“I have not failed. I have just found 10,000 ways that won’t work” – Thomas A. Edison
“Success is not final, Failure is not fatal: It is the courage to continue that counts” – Winston Churchill
Aproject is deemed to have failed if it does not meet what it was set out to achieve initially. Projects fail not because they are destined to fail but they fail due to a variety of factors. Age-old beliefs and studies have suggested that a lot of projects embarked upon worldwide fail. The often referenced 2010 Standish Group Report indicated that only 37 percent of IT projects were successfully completed, 42 percent were seriously challenged and 21 percent either failed or were abandoned. Non-IT projects don’t fare better. According to the Project Management Institute (PMI) – the world’s largest project management association – 2015 Pulse of the profession study, close to 64 percent of projects embarked upon worldwide are successful. Even with the best of plans and intent, projects do go awry if they are not properly executed, controlled and monitored. In an ideal world, projects should be on time, within scope and budget but this is rarely the case. A project’s success should be predicated and evaluated on these three main tripods on which effective project management stand. If a project falls short in any of these components then the project can be deemed not to have been successfully executed or to have failed. There are a lot of landmines that should be avoided in the execution of a project some of which are discussed below.
Project management plan
Poor or inadequate planning is a major mistake and a no-no in project management. A badly planned project always ends in disaster. Unplanned and shoddily-planned projects lead to major rework, unnecessary and costly errors, lots of overtime hours and this is bad project management practice. The project management plan is a set of plans and baselines which must be followed meticulously from the beginning of the project to the end. High-level planning for most projects should be done during the initiating process. Such high-level planning consists of establishing high-level Work Breakdown Structure (WBS), order of magnitude estimating and risk identification. This is followed by detailed planning after which the project charter has been signed. The detailed plans are also very essential to the successful completion of any project. It involves thinking and walking through the entire project and getting it organised in such a way that is clear and is understood by all the stakeholders involved. This is possible by developing a more granular Work Breakdown Structure. Management plans should be developed for each of the knowledge areas of project management, namely, integration, scope, cost, schedule, risk, quality, communications, human resources, stakeholder and procurement.
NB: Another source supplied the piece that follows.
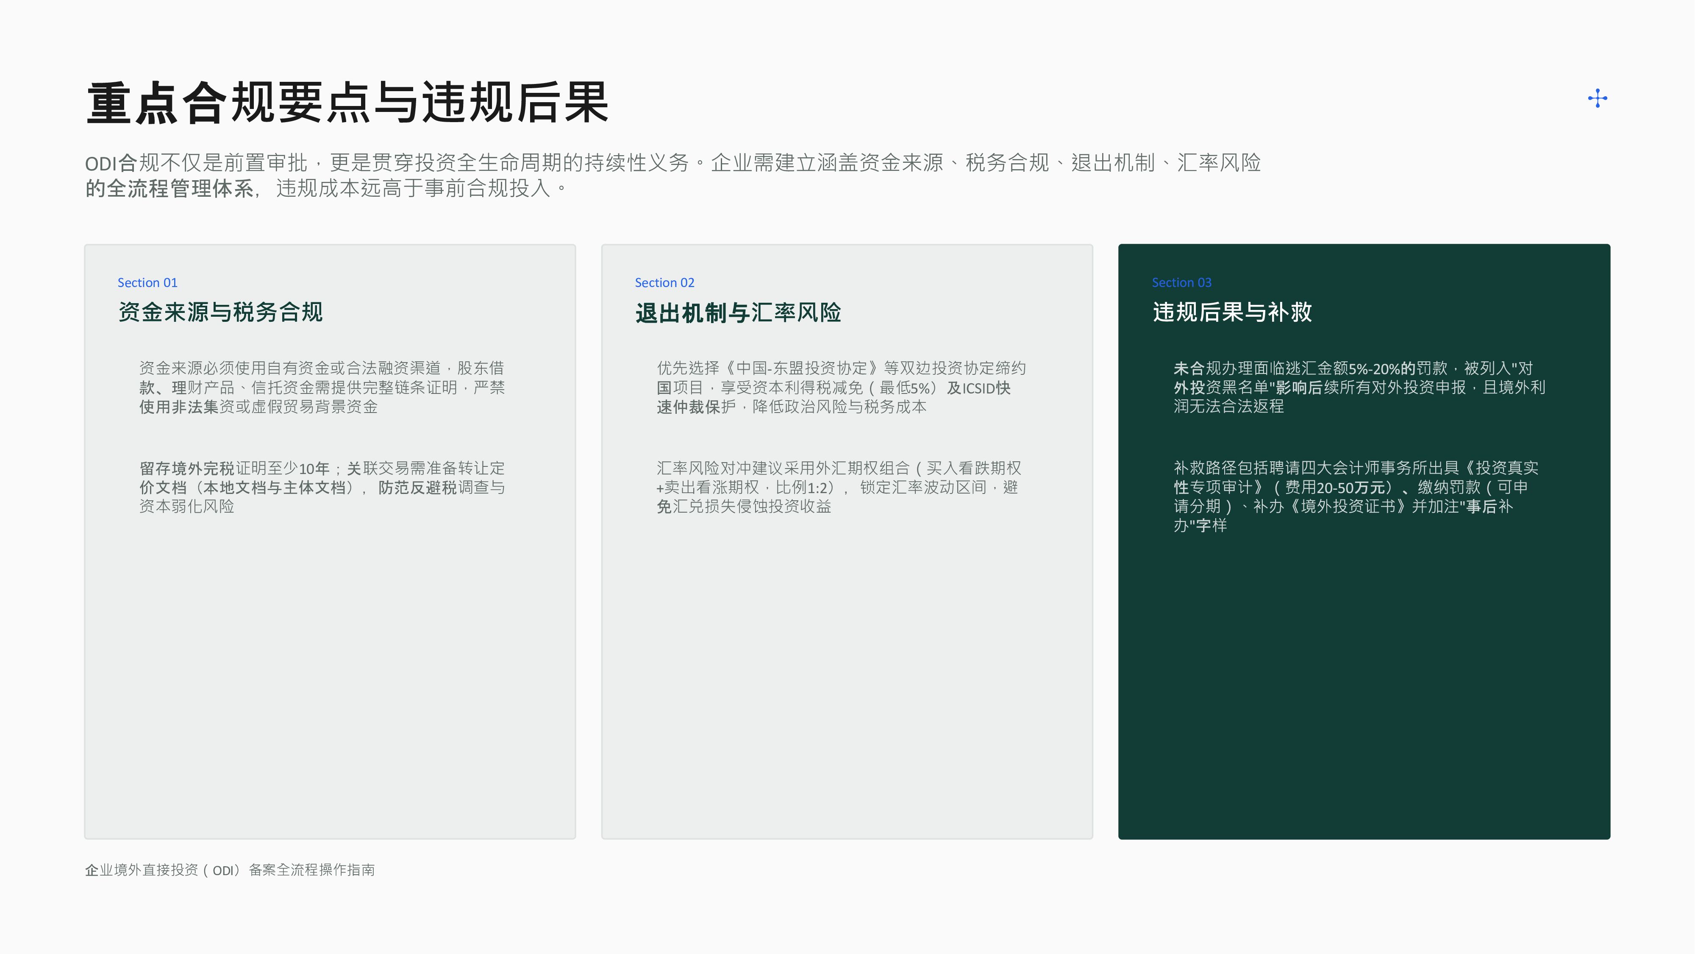
Task: Click the paragraph about 逃汇金额5%-20%罚款
Action: point(1359,387)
An ill-defined, ambiguous and gold-plated scope for a project can and will ultimately lead to unwanted outcomes. Also scope creep (incremental expansion of work to be done), poor requirements gathering and data collection techniques can lead to project failure. Bad scope management not only prolongs the life of the project, it also increases the cost.
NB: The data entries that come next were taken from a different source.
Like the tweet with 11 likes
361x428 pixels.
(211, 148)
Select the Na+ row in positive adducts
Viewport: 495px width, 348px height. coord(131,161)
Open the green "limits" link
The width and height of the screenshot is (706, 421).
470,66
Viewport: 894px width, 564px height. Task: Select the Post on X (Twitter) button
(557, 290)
A well thought-out and conceived scope management plan is needed to avoid project failures. The scope must be well defined and formally approved and should only encompass the work required and nothing more. In the event that the scope must change, the changes have to go through the change management process and approved before it can be implemented. Managing the project scope efficiently is one of the most critical aspects of project management.
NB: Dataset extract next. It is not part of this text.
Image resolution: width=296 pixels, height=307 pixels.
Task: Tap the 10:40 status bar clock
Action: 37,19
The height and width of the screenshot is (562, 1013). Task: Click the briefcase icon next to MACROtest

According to the PMI PMBOK 5th edition, Project Integration management is the processes and activities needed to integrate the various elements of project management, which are identified, defined, combined, unified and coordinated within project management process groups. With project integration management all the components of a complex project plan work together. These activities and processes are crucial to project completion, meeting requirements and stakeholders’ expectations. This is the primary role of the project manager. Very well-integrated projects have higher chances of success.
Proactive risk management
As with most endeavours in life there are a lot of risks involved. Risk management is very essential and fundamental to all that we do in life. Projects are no different. A risk is an event identified in advance that may occur or not occur. One of the main reasons why a lot of projects fail is inadequate risk assessment and management. Numerous doomed projects do not have risks (negative and positive) that are proactively identified, analysed and solutions proffered. For a lot of projects, anticipated and unforeseen risks are allowed to degenerate into legitimate threats leading to project failures. Sources of risks can be the cost, quality, schedule, scope, project team members, natural disasters and stakeholders. To effectively deal with risks during project execution, proactive risk management has to be effectively addressed. This helps prevent a lot of problems on projects and make other major negative issues less likely and less destructive. This is also true for opportunities and positive risks.